### Data for review
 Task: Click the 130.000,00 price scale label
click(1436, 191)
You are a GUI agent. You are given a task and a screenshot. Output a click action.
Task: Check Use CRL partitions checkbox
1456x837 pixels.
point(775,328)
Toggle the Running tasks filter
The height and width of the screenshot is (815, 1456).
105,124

### Assignment
Exactly as written, copy the lines from the one containing "Task: Check Use CRL partitions checkbox" to the end of the entries, both ends included.

### Exercise solution
Task: Check Use CRL partitions checkbox
1456x837 pixels.
point(775,328)
Toggle the Running tasks filter
The height and width of the screenshot is (815, 1456).
105,124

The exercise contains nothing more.